▶ [Assignment]:
Once the data has been read, restate all of it exactly.

▶ [Recorded information]:
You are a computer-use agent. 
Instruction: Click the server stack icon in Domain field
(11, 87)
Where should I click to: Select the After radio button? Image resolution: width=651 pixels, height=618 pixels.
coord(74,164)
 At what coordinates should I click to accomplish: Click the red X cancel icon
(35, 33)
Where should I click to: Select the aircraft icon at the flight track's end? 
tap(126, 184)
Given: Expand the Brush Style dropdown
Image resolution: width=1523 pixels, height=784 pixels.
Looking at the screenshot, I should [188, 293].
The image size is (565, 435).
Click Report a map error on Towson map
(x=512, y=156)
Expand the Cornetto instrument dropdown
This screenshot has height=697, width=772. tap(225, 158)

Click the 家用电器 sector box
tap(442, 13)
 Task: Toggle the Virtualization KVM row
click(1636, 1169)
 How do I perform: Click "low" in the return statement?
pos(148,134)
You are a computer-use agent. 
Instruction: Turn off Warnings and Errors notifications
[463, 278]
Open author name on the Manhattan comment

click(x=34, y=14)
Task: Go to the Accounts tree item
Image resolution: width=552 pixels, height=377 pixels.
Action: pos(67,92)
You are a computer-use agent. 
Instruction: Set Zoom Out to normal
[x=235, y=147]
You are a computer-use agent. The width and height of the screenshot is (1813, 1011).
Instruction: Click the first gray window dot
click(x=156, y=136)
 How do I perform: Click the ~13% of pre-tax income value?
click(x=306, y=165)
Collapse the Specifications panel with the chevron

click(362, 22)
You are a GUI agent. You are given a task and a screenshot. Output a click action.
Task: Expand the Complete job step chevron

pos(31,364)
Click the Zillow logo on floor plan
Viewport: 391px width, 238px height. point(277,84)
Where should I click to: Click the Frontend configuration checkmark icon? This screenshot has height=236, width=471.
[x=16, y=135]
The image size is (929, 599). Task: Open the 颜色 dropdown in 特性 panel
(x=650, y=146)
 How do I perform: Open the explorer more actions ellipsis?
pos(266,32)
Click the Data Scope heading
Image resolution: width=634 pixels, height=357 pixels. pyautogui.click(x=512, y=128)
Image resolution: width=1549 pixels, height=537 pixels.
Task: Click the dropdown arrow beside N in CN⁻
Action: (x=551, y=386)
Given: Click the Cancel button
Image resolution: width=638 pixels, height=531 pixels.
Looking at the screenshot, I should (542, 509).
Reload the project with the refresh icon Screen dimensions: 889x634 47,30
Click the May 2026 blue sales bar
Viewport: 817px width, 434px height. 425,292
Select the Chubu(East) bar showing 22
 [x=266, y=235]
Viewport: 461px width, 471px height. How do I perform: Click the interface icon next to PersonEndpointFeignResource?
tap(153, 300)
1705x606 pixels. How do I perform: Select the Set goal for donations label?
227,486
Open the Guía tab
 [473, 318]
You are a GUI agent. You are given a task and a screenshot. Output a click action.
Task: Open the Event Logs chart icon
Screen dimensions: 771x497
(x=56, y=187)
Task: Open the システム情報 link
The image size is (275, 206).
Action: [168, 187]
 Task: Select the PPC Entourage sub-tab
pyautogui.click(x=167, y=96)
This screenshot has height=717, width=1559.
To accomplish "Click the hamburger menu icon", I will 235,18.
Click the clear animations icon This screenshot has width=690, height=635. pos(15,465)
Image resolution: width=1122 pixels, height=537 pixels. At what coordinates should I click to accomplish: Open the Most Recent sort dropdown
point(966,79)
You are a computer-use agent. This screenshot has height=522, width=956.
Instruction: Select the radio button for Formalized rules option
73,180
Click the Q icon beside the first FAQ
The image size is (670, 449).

▶ [Answer section]:
You are a computer-use agent. 
Instruction: Click the server stack icon in Domain field
(11, 87)
Where should I click to: Select the After radio button? Image resolution: width=651 pixels, height=618 pixels.
coord(74,164)
 At what coordinates should I click to accomplish: Click the red X cancel icon
(35, 33)
Where should I click to: Select the aircraft icon at the flight track's end? 
tap(126, 184)
Given: Expand the Brush Style dropdown
Image resolution: width=1523 pixels, height=784 pixels.
Looking at the screenshot, I should [188, 293].
The image size is (565, 435).
Click Report a map error on Towson map
(x=512, y=156)
Expand the Cornetto instrument dropdown
This screenshot has height=697, width=772. tap(225, 158)

Click the 家用电器 sector box
tap(442, 13)
 Task: Toggle the Virtualization KVM row
click(1636, 1169)
 How do I perform: Click "low" in the return statement?
pos(148,134)
You are a computer-use agent. 
Instruction: Turn off Warnings and Errors notifications
[463, 278]
Open author name on the Manhattan comment

click(x=34, y=14)
Task: Go to the Accounts tree item
Image resolution: width=552 pixels, height=377 pixels.
Action: pos(67,92)
You are a computer-use agent. 
Instruction: Set Zoom Out to normal
[x=235, y=147]
You are a computer-use agent. The width and height of the screenshot is (1813, 1011).
Instruction: Click the first gray window dot
click(x=156, y=136)
 How do I perform: Click the ~13% of pre-tax income value?
click(x=306, y=165)
Collapse the Specifications panel with the chevron

click(362, 22)
You are a GUI agent. You are given a task and a screenshot. Output a click action.
Task: Expand the Complete job step chevron

pos(31,364)
Click the Zillow logo on floor plan
Viewport: 391px width, 238px height. point(277,84)
Where should I click to: Click the Frontend configuration checkmark icon? This screenshot has height=236, width=471.
[x=16, y=135]
The image size is (929, 599). Task: Open the 颜色 dropdown in 特性 panel
(x=650, y=146)
 How do I perform: Open the explorer more actions ellipsis?
pos(266,32)
Click the Data Scope heading
Image resolution: width=634 pixels, height=357 pixels. pyautogui.click(x=512, y=128)
Image resolution: width=1549 pixels, height=537 pixels.
Task: Click the dropdown arrow beside N in CN⁻
Action: (x=551, y=386)
Given: Click the Cancel button
Image resolution: width=638 pixels, height=531 pixels.
Looking at the screenshot, I should (542, 509).
Reload the project with the refresh icon Screen dimensions: 889x634 47,30
Click the May 2026 blue sales bar
Viewport: 817px width, 434px height. 425,292
Select the Chubu(East) bar showing 22
 [x=266, y=235]
Viewport: 461px width, 471px height. How do I perform: Click the interface icon next to PersonEndpointFeignResource?
tap(153, 300)
1705x606 pixels. How do I perform: Select the Set goal for donations label?
227,486
Open the Guía tab
 [473, 318]
You are a GUI agent. You are given a task and a screenshot. Output a click action.
Task: Open the Event Logs chart icon
Screen dimensions: 771x497
(x=56, y=187)
Task: Open the システム情報 link
The image size is (275, 206).
Action: [168, 187]
 Task: Select the PPC Entourage sub-tab
pyautogui.click(x=167, y=96)
This screenshot has height=717, width=1559.
To accomplish "Click the hamburger menu icon", I will 235,18.
Click the clear animations icon This screenshot has width=690, height=635. pos(15,465)
Image resolution: width=1122 pixels, height=537 pixels. At what coordinates should I click to accomplish: Open the Most Recent sort dropdown
point(966,79)
You are a computer-use agent. This screenshot has height=522, width=956.
Instruction: Select the radio button for Formalized rules option
73,180
Click the Q icon beside the first FAQ
The image size is (670, 449).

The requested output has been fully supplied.